On the other end of the spectrum is Krista Tippett, host of the public radio program Speaking of Faith. She explained in recent Houston Chronicle article her hopes that by discussing religion and making it personal these issues will become less divisive. She explained:

"The more we can put human voices and stories to our religious claims, the better we will be able to stay in conversation. ... the task of being Christian and moral on this issue is about more than the policies one advocates. It's also about how we treat each other, even when we disagree."

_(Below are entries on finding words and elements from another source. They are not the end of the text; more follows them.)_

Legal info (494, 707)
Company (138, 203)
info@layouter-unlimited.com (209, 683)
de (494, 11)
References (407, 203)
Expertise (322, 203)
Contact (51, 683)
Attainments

Additionally, an Ethics Daily article explains that Shanta Premawardhana, a Baptist minister and associate general secretary of the National Council of Churches for interfaith relations, has called for a “dialogue of civilizations.” He explained, “Such a dialogue will encourage participants to a common table at which we can educate each other about those parts of our faith and life that are most holy and significant. … It will also provide the opportunity for people of different faiths to come together on values that unite us."

While Fish is correct in noting that a foundation in most religions is that there are a few basic beliefs which cannot be compromised. However, this does not mean then that we should discount dialogue completely. Just because we agree to sit down and talk reasonably with each other does not mean we will have to let go of our beliefs. Dialogue is not about compromising one's beliefs but being willing to honestly listen and learn about others' beliefs. We need more Christians like Tippett and Premawardhana who attempt to bring us together for dialogue.